GPTs which claim to use a stockfish API
Then the actual chess isn't LLM. If you are going stockfish, then the LLM doesn't add anything, stockfish is doing everything.
The whole point is the marketing rage is that LLMs can do all kinds of stuff, doubling down on this with the branding of some approaches as "reasoning" models, which are roughly "similar to 'pre-reasoning', but forcing use of more tokens on disposable intermediate generation steps". With this facet of LLM marketing, the promise would be that the LLM can "reason" itself through a chess game without particular enablement. In practice, people trying to feed in gobs of chess data to an LLM end up with an LLM that doesn't even comply to the rules of the game, let alone provide reasonable competitive responses to an oppone.
-
Sometimes it seems like most of these AI articles are written by AIs with bad prompts.

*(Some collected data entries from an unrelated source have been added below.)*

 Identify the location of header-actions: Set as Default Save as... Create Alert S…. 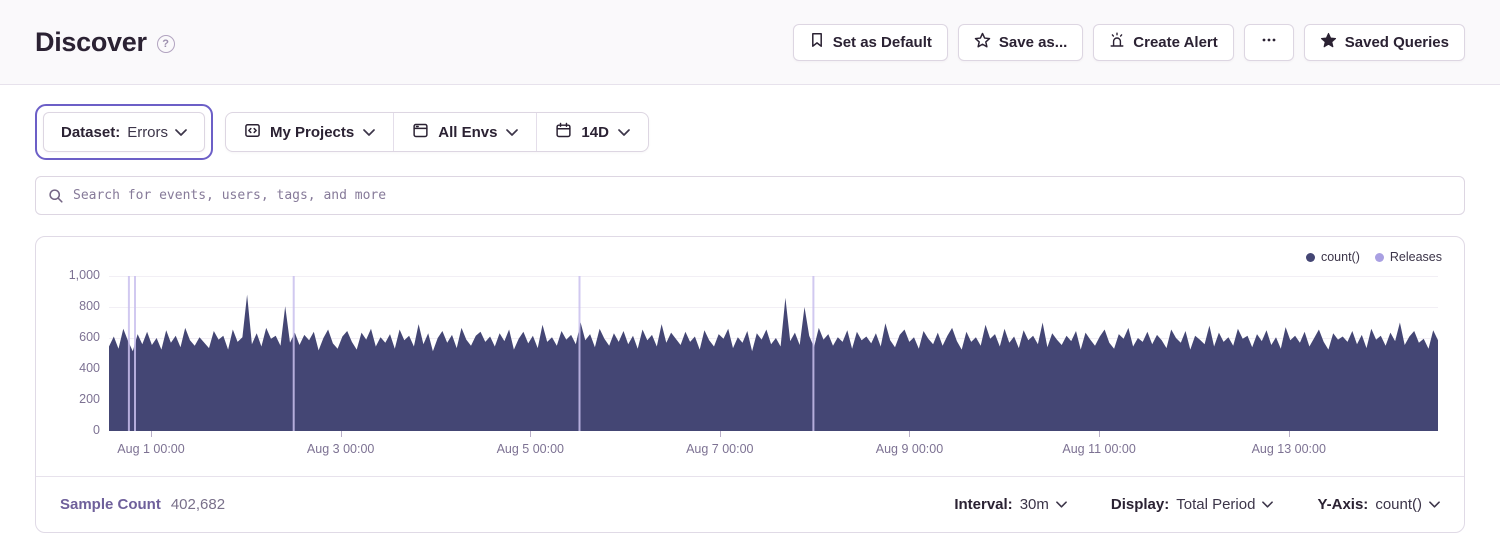
(1128, 42).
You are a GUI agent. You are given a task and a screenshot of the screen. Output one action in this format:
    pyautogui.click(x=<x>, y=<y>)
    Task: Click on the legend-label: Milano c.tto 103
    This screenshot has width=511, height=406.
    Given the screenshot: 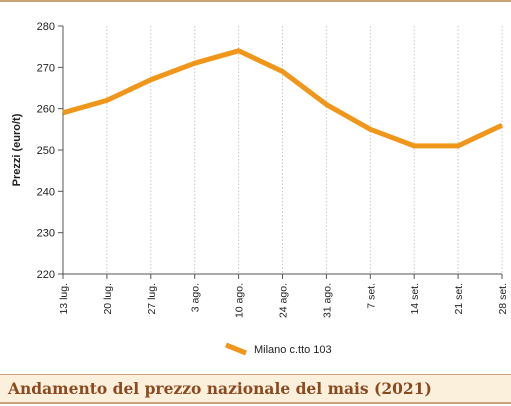 What is the action you would take?
    pyautogui.click(x=293, y=350)
    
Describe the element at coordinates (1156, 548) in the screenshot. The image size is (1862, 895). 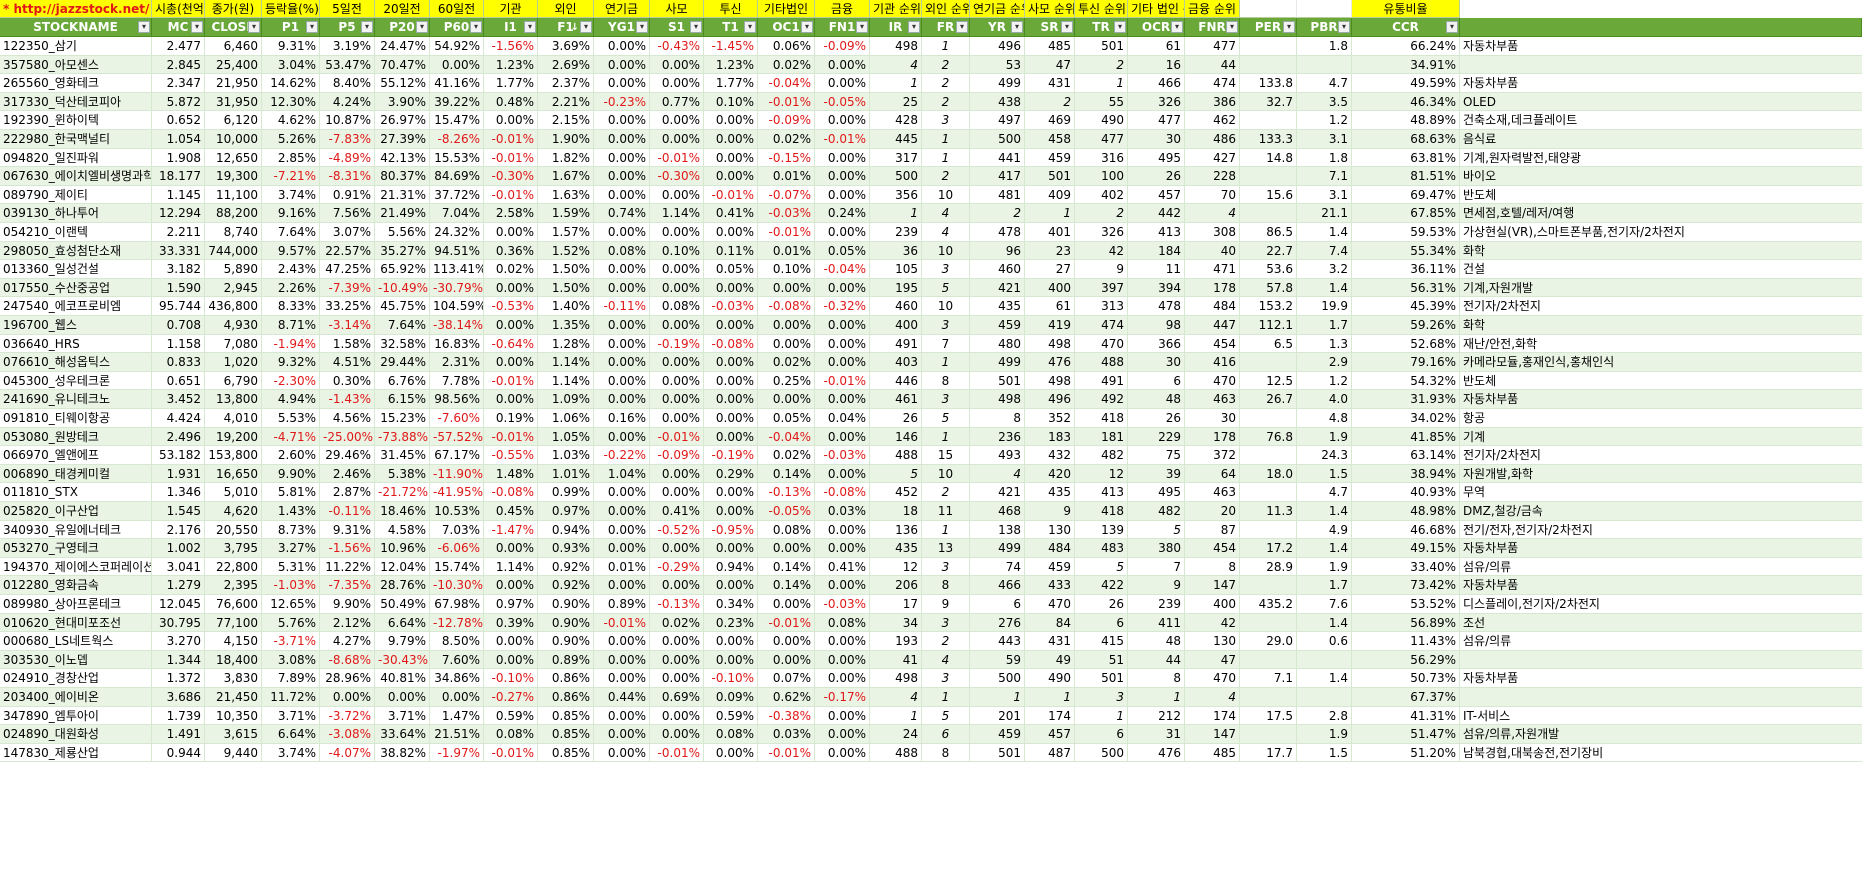
I see `cell-ocr: 380` at that location.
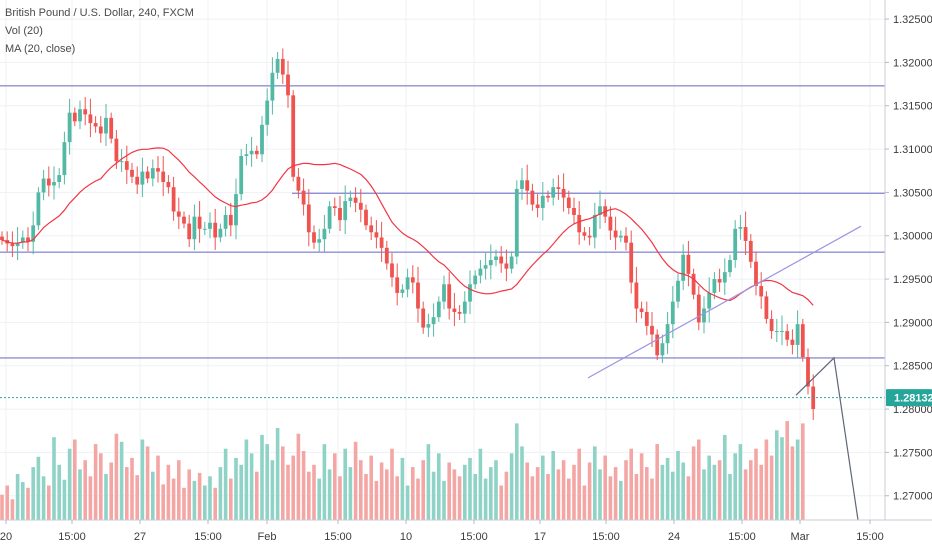 This screenshot has height=550, width=932. What do you see at coordinates (800, 537) in the screenshot?
I see `time-tick-label: Mar` at bounding box center [800, 537].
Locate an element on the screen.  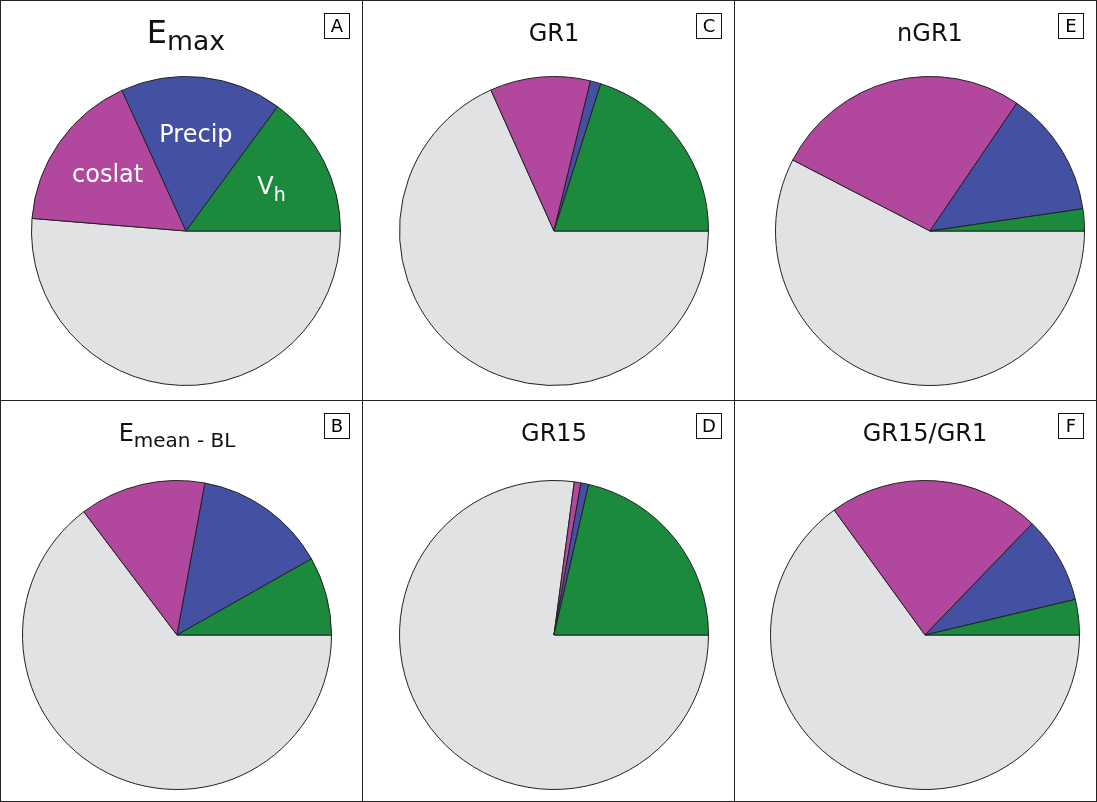
chart-title: nGR1 is located at coordinates (930, 33).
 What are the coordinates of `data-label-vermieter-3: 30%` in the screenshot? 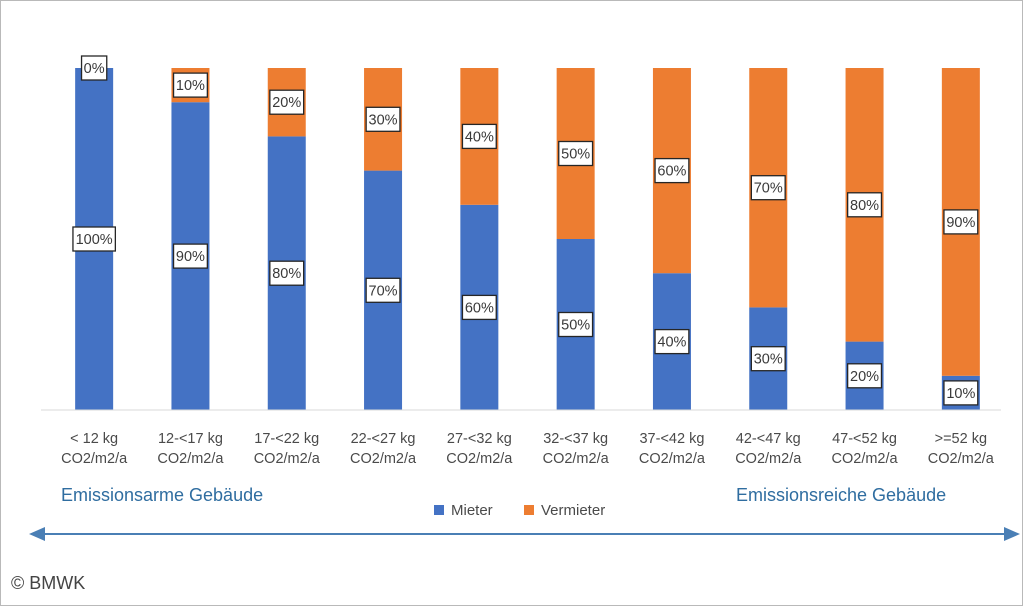 It's located at (383, 119).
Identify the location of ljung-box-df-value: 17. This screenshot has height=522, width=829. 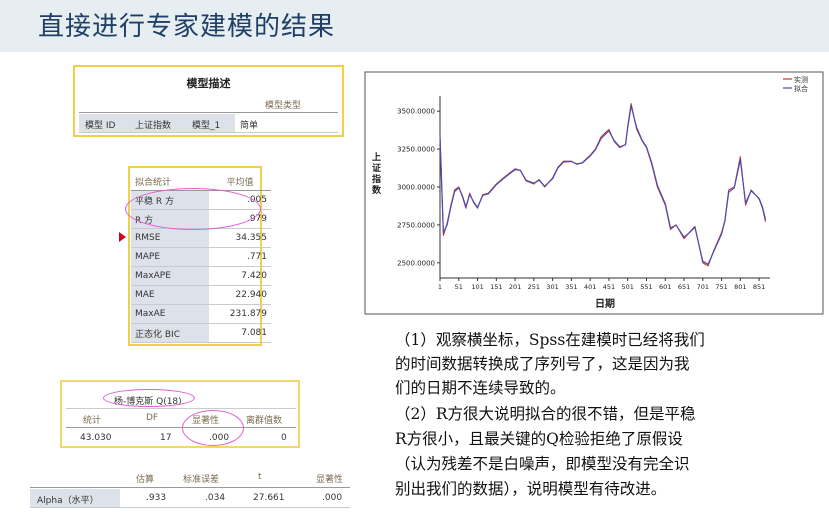
(166, 438).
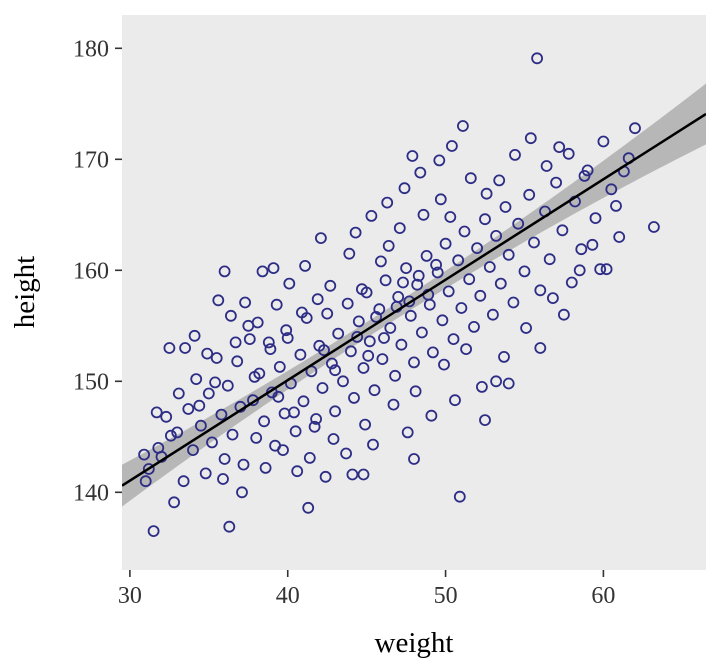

Human journalists would hopefully do a little research. A quick search would reveal that researches have been publishing about this for over a year so there's no need to sensationalize it. Perhaps the human journalist could have spent a little time talking about why LLMs are bad at chess and how researchers are approaching the problem.
LLMs on the other hand, are very good at producing clickbait articles with low information content.
Gotham chess has a video of making chatgpt play chess against stockfish. Spoiler: chatgpt does not do well. It plays okay for a few moves but then the moment it gets in trouble it straight up cheats. Telling it to follow the rules of chess doesn't help.
This sort of gets to the heart of LLM-based "AI". That one example to me really shows that there's no actual reasoning happening inside. It's producing answers that statistically look like answers that might be given based on that input.
For some things it even works. But calling this intelligence is dubious at best.